Secondly, we should note that UPA is designed to tackle threshold shift, not model generalisation overall. Importantly, we assume here that the acquisition shift primarily induces a shift in the model predictions invalidating the selected operating point while preserving ROC-AUC across domains. All models investigated in this study satisfy this requirement and generalise well in terms of ROC-AUC, i.e., their ability to separate classes is largely preserved even when the input image characteristics change. As we apply piecewise linear interpolation to the model outputs, UPA guarantees that the ROC-AUC is identical before and after the alignment (as it does not change the relative order of the predictions). As such, UPA’s ability to recover the expected SEN/SPC balance is not dependent on the classification performance, as long as the ROC-AUC is preserved across domains. If the ROC-AUC of a model were to drop significantly from one domain to another, UPA is expected to perform suboptimally, and will not be able to recover ROC-AUC performance on unseen data. Tackling issues related to performance drop in terms of overall class separability, i.e., measured by a drop in ROC-AUC, is the focus of a large body of works in domain adaptation (DA)^30,31 and domain generalisation (DG)^32,33. These lines of work are complementary as DA/DG methods focus on building generalisable models in terms of ROC-AUC, with usually little attention on threshold shift. Here, UPA addresses an unmet need by focusing on the generalisability of model calibration and its predefined, clinical operating points. The proposed method is by no means meant as a replacement for traditional DA/DG techniques but should be considered in addition. While using DA/DG methods during model development may result in increased robustness to acquisition shift, there is no guarantee of the performance in new unseen domains, in particular in terms of clinical metrics. Here, UPA adds an important safeguard for identifying performance drift in new deployments.

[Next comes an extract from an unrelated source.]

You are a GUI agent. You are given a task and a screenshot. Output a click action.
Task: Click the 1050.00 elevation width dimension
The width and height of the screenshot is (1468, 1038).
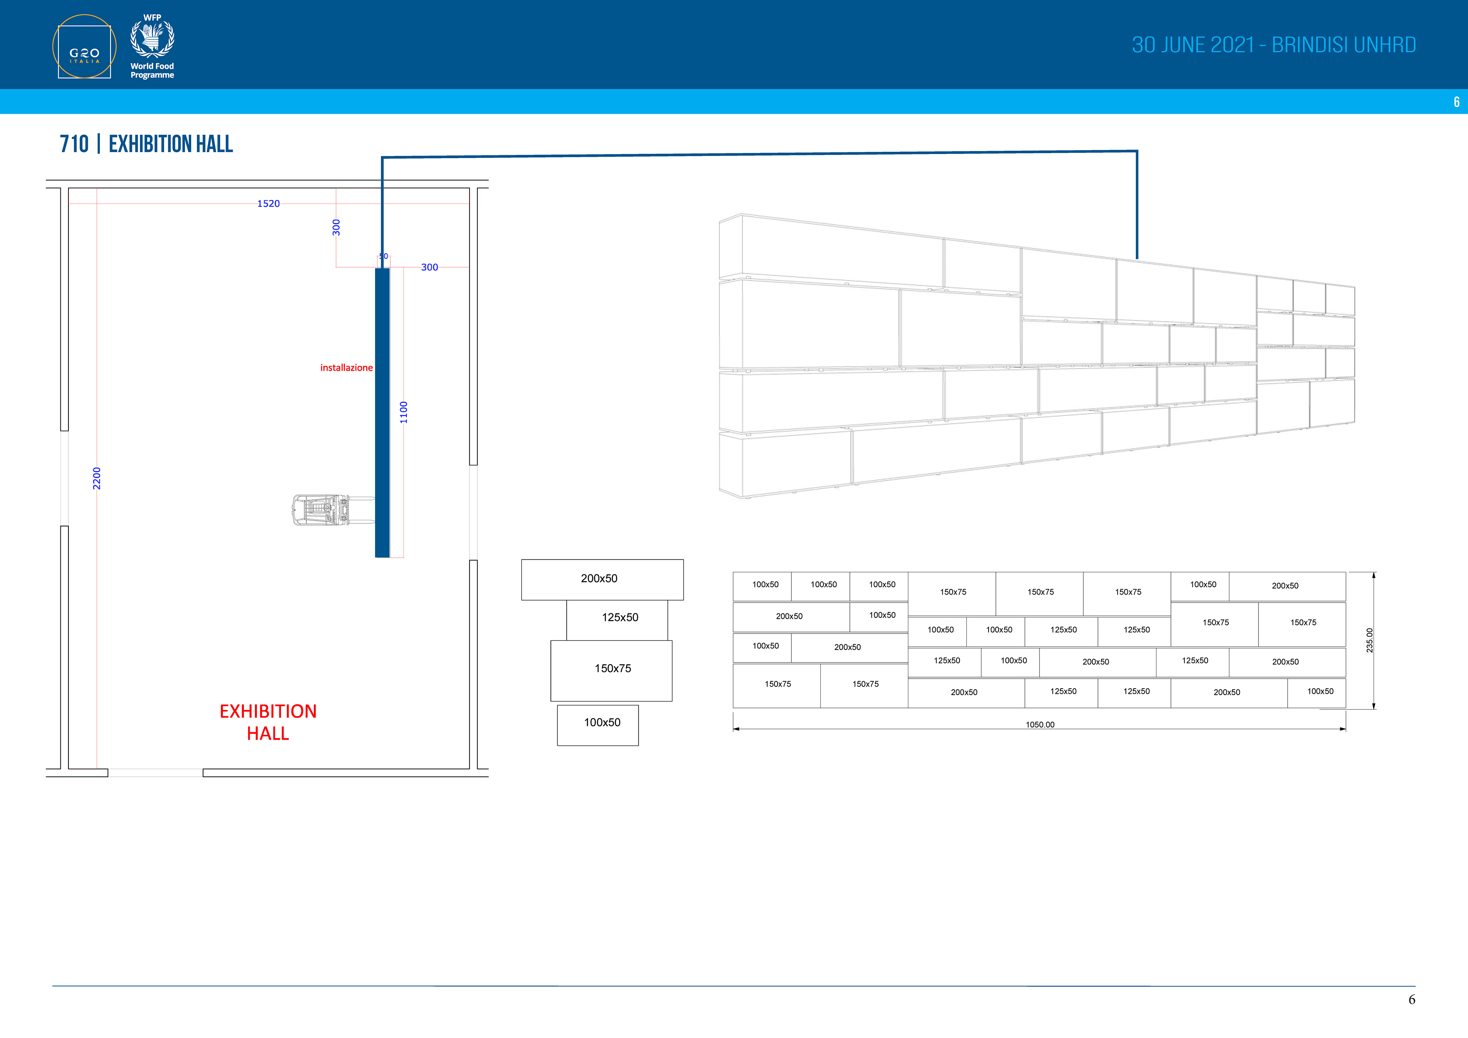coord(1040,725)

Additionally, we believe that local validation on representative data⁵, regular AI audits³⁴, and a careful analysis of discordant cases remain critical components for safe clinical deployment and the assurance that AI continues to be safe over time.

Additionally, where we propose UPA in a medical imaging use case, global medical device regulations must be considered. Strict control of a cleared medical device is required to ensure continued safety and effectiveness following release to a market, especially when considering an unsupervised modification to parameters. As such, we do not claim that applying UPA would dispense users of standard auditing procedures involving comparison to human assessment. However, integrated in the workflow it can allow for automatic correction to happen before the next auditing round, as data acquisition updates may happen at any time. Modern AI software as a medical device regulations include the option of ‘change protocols’ to allow AI devices to improve over time with respect to clinically relevant metrics but must be negotiated and agreed upon with the regulators and include appropriate human oversight in deployment³⁵. Thorough validation of processes influencing the performance of a medical device, as well as comprehensive post-market surveillance and continuous model monitoring are critical to the success of this approach in a regulated environment.

Methods

Unsupervised prediction alignment

UPA consists of applying linear piecewise cumulative distribution matching between the prediction distribution on the unseen dataset and the reference prediction distribution. Piecewise linear matching is also known as ‘histogram matching’ and is a well-known technique in the field of image processing where it is traditionally applied to standardise image intensities³⁶. In our setting, this matching algorithm is applied to the model’s output predictions. To fit the matching algorithm, we require a set of predictions from the reference domain (the ‘reference set’), as well as a set of predictions coming from the out-of-distribution domain, the ‘alignment set’.

The matching algorithm then consists of the following three simple steps:

Compute the observed cumulative distribution of the predictions on the reference and alignment sets.
Fit a linear interpolator to match the alignment set cumulative distribution to the reference set cumulative distribution.
Apply this linear interpolator to any new test prediction coming from the unseen domain.

Pseudo-code for the matching algorithm is provided in Supplementary Note 3, and a fully functional Python implementation is provided in the Supplementary Code.

AI model

For the purpose of this study, we trained a simple ResNet-50³⁷ convolutional neural network on \({D}_{{train}}\) (see above) with a cross-entropy loss for each task. For breast cancer applications we apply breast masking and intensity normalisation before processing the images with the AI model. The model is trained on an enriched breast screening dataset with 12,285 cases (22.7% positive images). For the histopathology model, we train on the official training split from the Camelyon17 dataset with 302,436 images (50% positives). After training, we select the classification threshold at the balanced operating point (where sensitivity equals specificity) on the in-distribution validation set \({D}_{{ref}}\), which we denote by the reference set (see Tables 1 and 2). Note that the trained models generalise well to their out-of-distribution settings in terms of ROC-AUC but not in terms of sensitivity/specificity (as shown in the Results section).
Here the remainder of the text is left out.